With pictures excluded, retype exactly every line from the one containing "This screenshot has width=296, height=306." to the end of the records below.
***** INFORMATION *****
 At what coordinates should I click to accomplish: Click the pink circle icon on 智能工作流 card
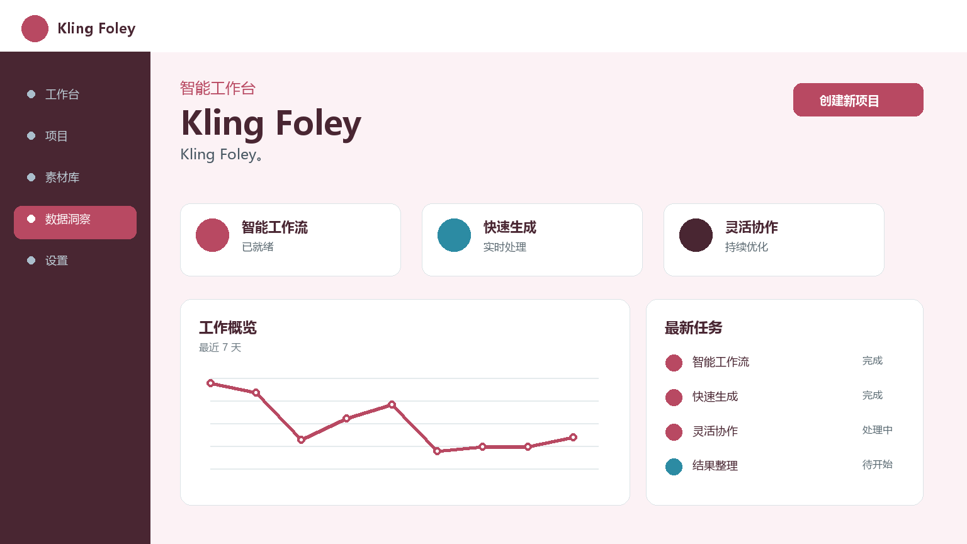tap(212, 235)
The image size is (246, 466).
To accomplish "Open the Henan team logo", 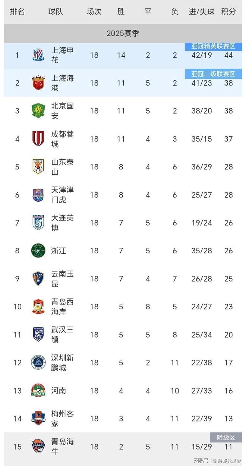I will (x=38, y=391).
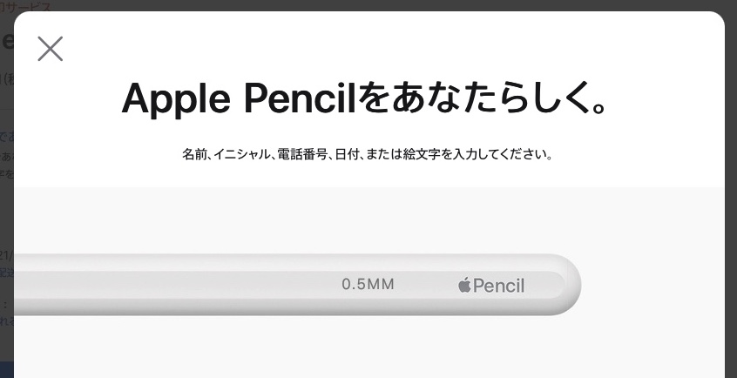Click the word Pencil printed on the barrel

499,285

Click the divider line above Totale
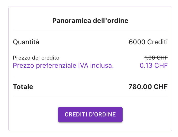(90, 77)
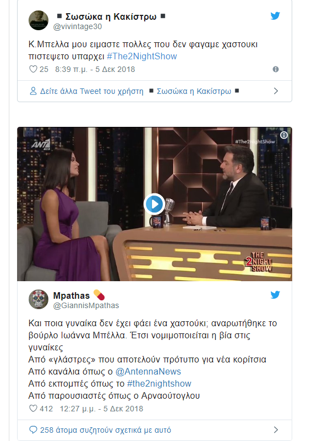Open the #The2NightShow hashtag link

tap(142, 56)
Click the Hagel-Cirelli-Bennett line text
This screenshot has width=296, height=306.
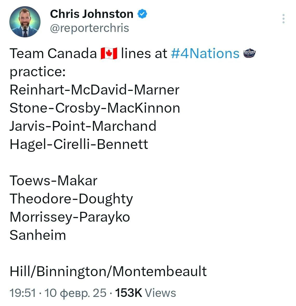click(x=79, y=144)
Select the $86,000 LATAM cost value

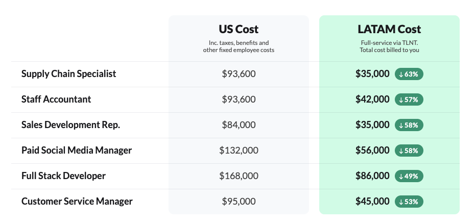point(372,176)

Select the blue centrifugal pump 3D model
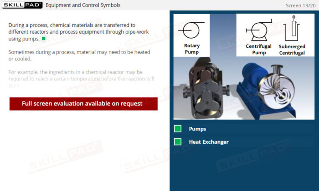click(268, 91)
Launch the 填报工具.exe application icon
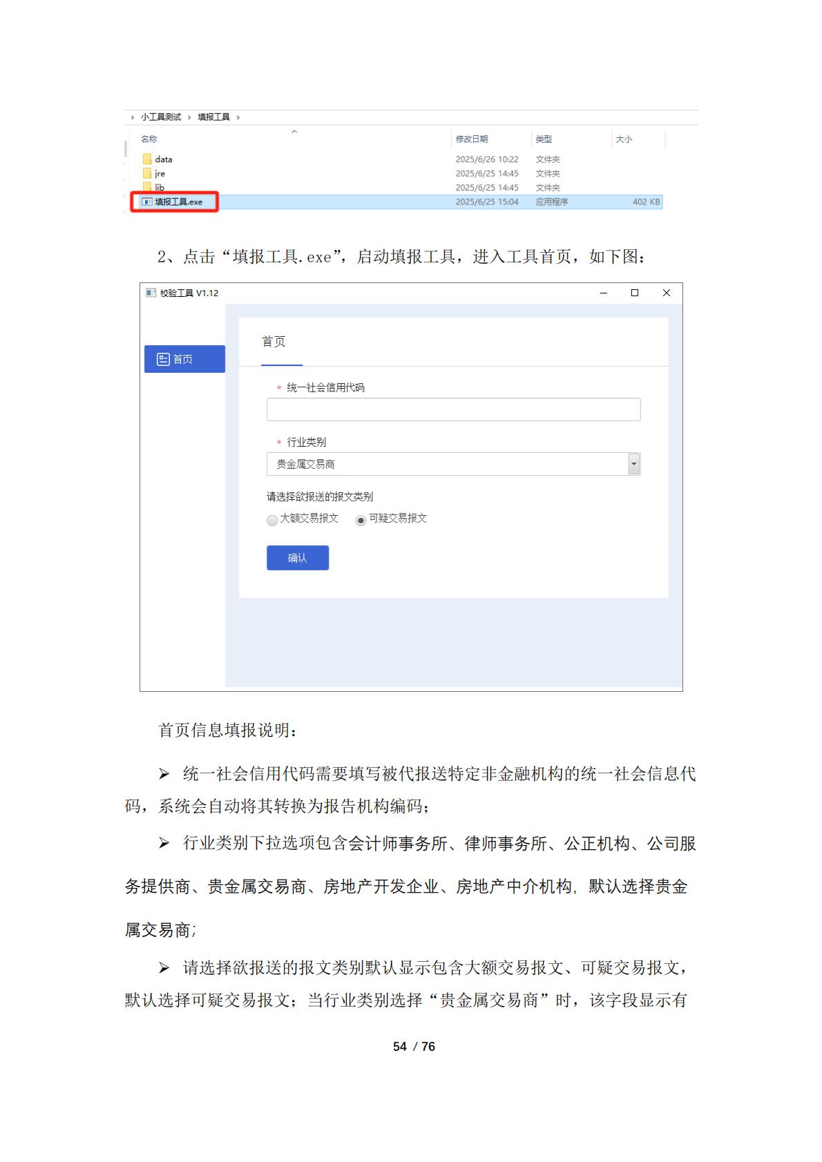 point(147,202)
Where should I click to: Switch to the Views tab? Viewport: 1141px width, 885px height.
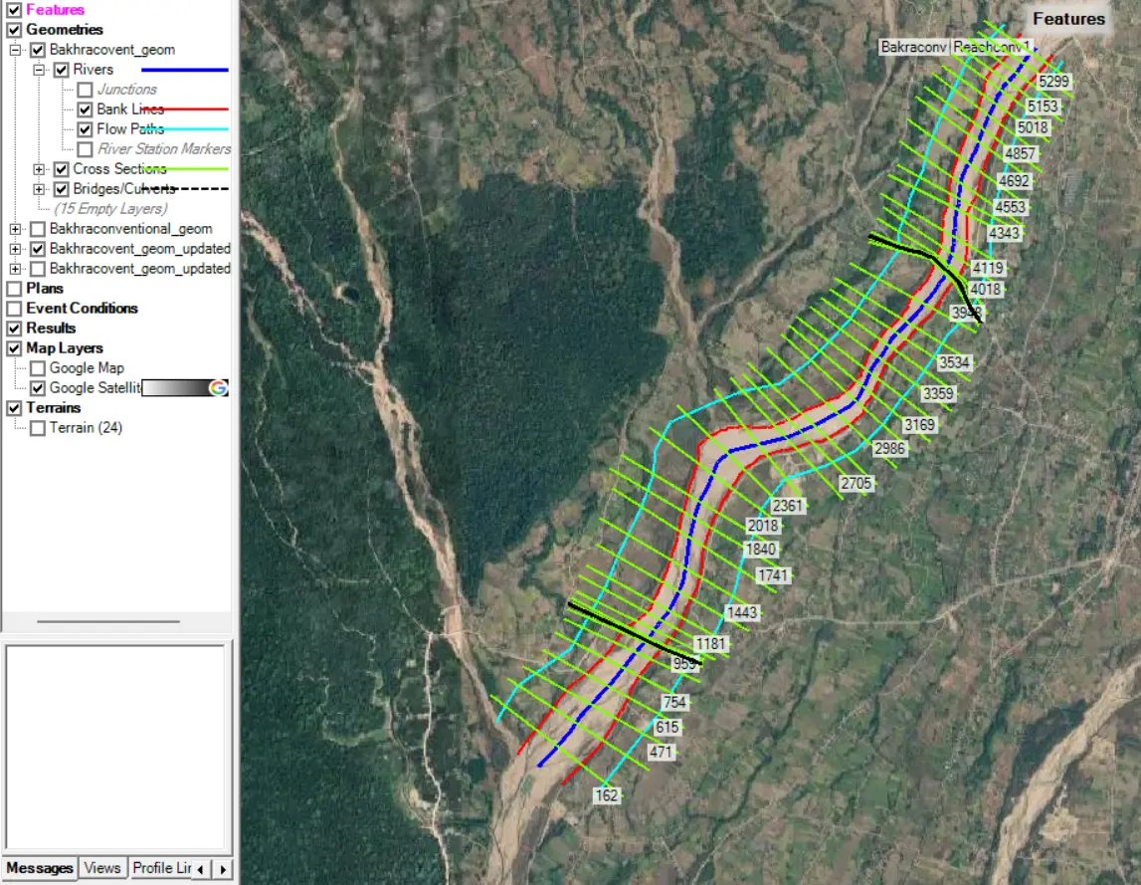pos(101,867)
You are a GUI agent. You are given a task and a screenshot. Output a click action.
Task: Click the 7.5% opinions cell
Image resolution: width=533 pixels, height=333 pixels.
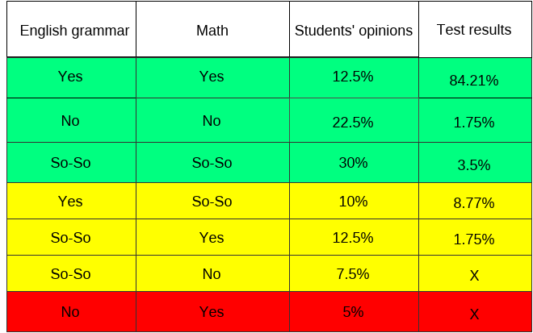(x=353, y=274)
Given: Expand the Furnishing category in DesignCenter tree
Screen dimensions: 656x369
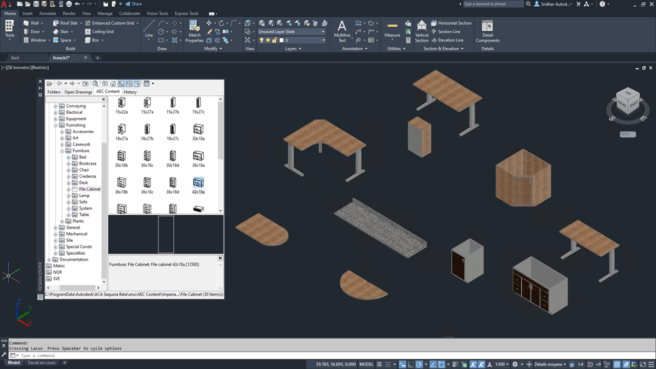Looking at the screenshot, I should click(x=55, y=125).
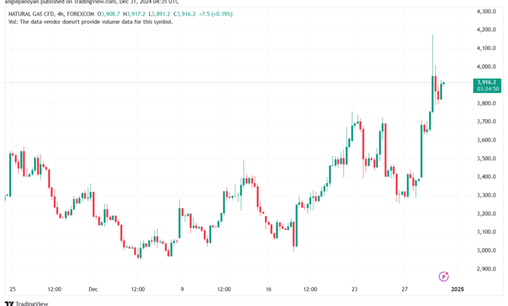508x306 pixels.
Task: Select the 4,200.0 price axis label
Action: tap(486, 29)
*****
ANSWER
This screenshot has width=296, height=306.
click(x=79, y=144)
Select the $86,000 LATAM cost value

point(372,176)

Select the blue centrifugal pump 3D model
click(268, 91)
Launch the 填报工具.exe application icon
 point(147,202)
Where should I click to: Switch to the Views tab? Viewport: 1141px width, 885px height.
pos(101,867)
You are a GUI agent. You are given a task and a screenshot. Output a click action.
Task: Click the 7.5% opinions cell
Image resolution: width=533 pixels, height=333 pixels.
(x=353, y=274)
Given: Expand the Furnishing category in DesignCenter tree
Screen dimensions: 656x369
Looking at the screenshot, I should click(x=55, y=125).
508x306 pixels.
Task: Select the 4,200.0 price axis label
Action: tap(486, 29)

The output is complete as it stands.